Using omorfi in moses pipeline

Omorfi can be easily plugged into statistical machine translation system moses with semi-good results (no immediate BLEU increase or such, slight improvement in human evaluations sometimes). There are two ways I’ve tried and succeeded with, I will first describe them, then give step-by-step tutorials for you to follow.

Factored stuff

You can use omorfi as a factored model. The helper script located in omorfi-factorise.py can produce output with some factors pulled from 1-best list of omorfi installation. The factors are:

  • (surface)
  • lemma
  • Google universal pos
  • full morphological analysis
  • suffix morphs

Apart from suffix morph factor, the things are standard.

Segmenting as pre- or post-processing

You can use omorfi to turn moses baseline phrase-based model into a morph-phrase machine translation by simply pre-processing the Finnish data with the helper script src/python/omorfi-segment.sh.
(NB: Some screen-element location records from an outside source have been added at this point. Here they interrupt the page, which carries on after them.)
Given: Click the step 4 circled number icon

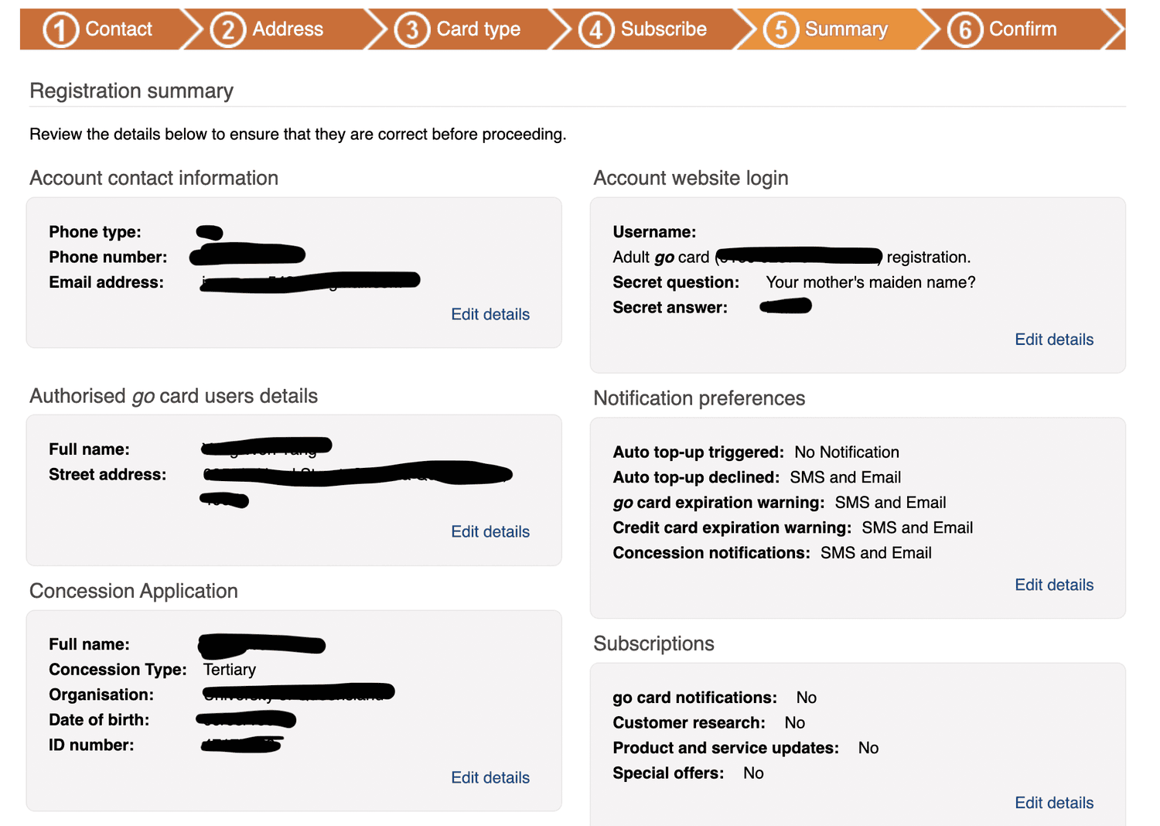Looking at the screenshot, I should click(x=596, y=30).
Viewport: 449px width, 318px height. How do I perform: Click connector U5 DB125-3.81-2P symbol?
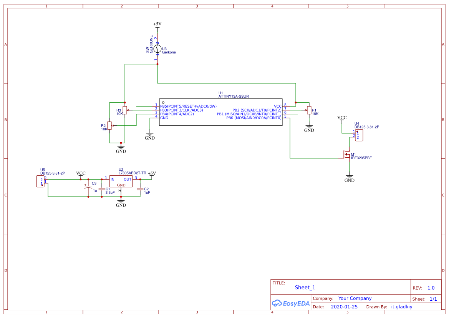[40, 181]
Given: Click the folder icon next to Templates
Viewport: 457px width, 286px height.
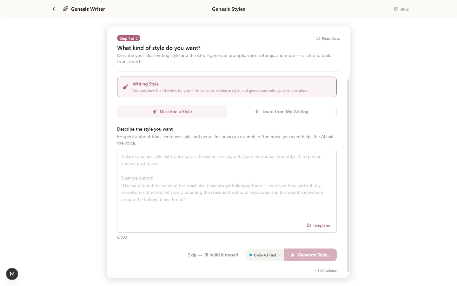Looking at the screenshot, I should [x=309, y=225].
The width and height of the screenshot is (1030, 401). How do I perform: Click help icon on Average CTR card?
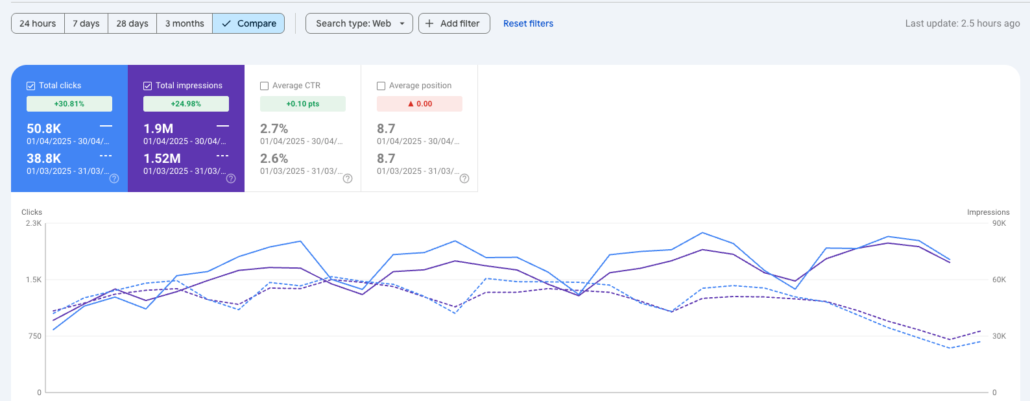[x=348, y=178]
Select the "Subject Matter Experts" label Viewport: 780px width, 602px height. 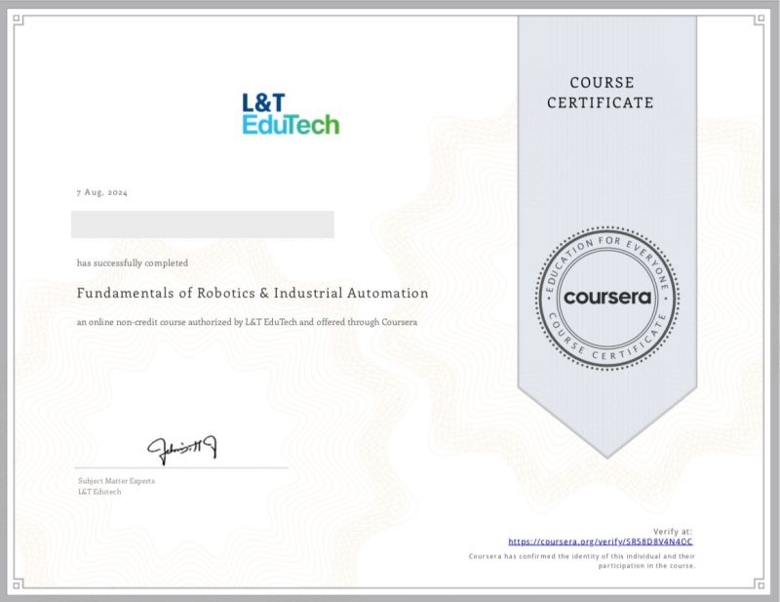tap(116, 481)
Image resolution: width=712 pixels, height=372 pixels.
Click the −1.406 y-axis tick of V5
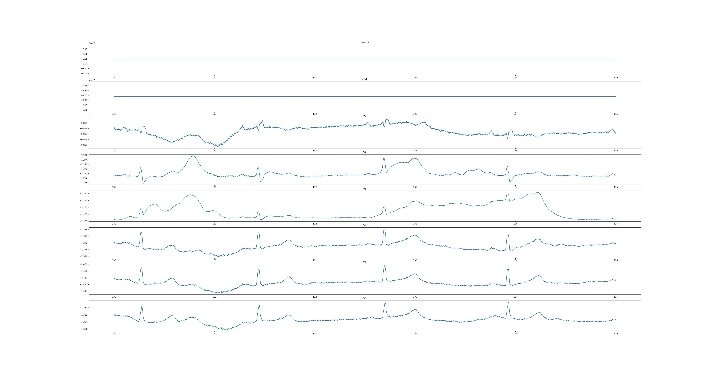coord(84,264)
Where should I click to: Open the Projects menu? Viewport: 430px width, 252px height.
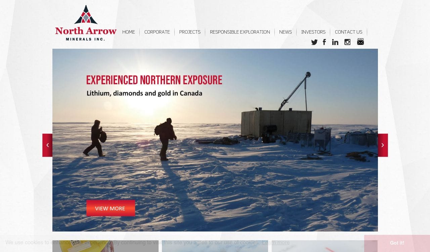point(190,32)
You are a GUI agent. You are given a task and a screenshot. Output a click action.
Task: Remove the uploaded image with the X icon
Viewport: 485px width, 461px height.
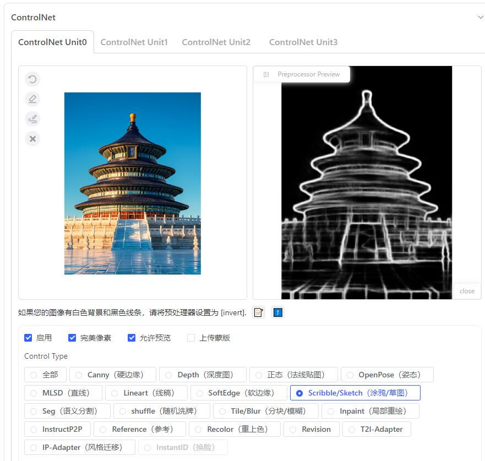pyautogui.click(x=32, y=139)
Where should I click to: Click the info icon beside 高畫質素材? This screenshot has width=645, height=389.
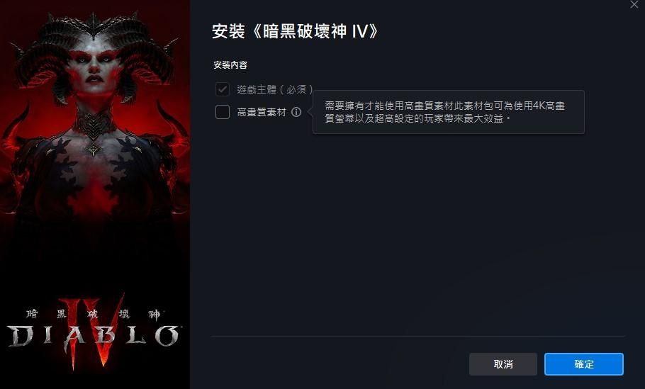(296, 112)
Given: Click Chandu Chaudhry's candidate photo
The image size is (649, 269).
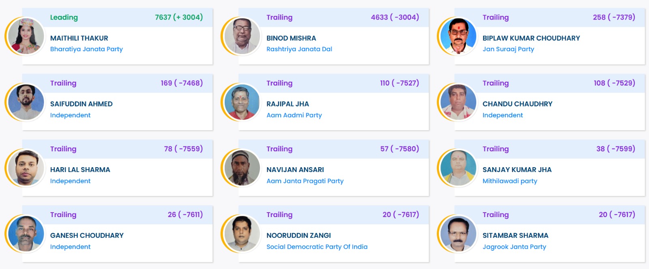Looking at the screenshot, I should (459, 102).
This way you can use omorfi to extract compound parts, inflectional or derivational morphs from the word-forms to improve 1:1 matchingness of the data and decrease OOV rate.

Tutorials

Both of the tutorials use the Moses baseline setup with Europarl-v8 data from WMT 2016 shared task. You can obtain it like so:

wget http://data.statmt.org/wmt16/translation-task/training-parallel-ep-v8.tgz
wget http://statmt.org/wmt15/europarl-v8.fi.tgz

There is some bug in wget with localisations and big files or speeds, if your wget gets segfaulty like mine, invoke it with LC_ALL=C.

Factorising data

Moses factored models can be generated with omorfi-factorise.py. The factors you get depend on versions of automata that were installed and other random factors in the code, so check the results to determine which factors are useful.

$MOSES/scripts/tokenizer/tokenizer.perl -l fi < \
    training-parallel-ep-v8/europarl-v8.fi-en.fi > \
    training-parallel-ep-v8.fi-en.tok.fi
omorfi-factorise.py -i training-parallel-ep-v8.fi-en.tok.fi \
    -o training-parallel-ep-v8-fi-en.tok.factors.fi

If you are not operating on a cluster, or even if you are, you may want to use the split command to process the data in smaller chunks. You can also parallelise it all, since the factorisation picks 1-best tokens totally without context at the moment. Even in near future it will probably not go much across sentence boundaries.

After doing this you will want to ensure that the files line counts still match, as moses is notoriously bad at handling even off-by-1 errors.

Segmenting data

There’s no special magic in using pre-segmented data in moses, you simply use omorfi-segment.py to split words into sub-word components and moses treats them like any other tokens. If you are translating towards Finnish and using the segmented translation models you do have an extra step of de-segmenting, for this reason the segmenting supports using special markers for segmented substrings, by default → for a prefix / other token split from left and ← for suffix or other token split on the right.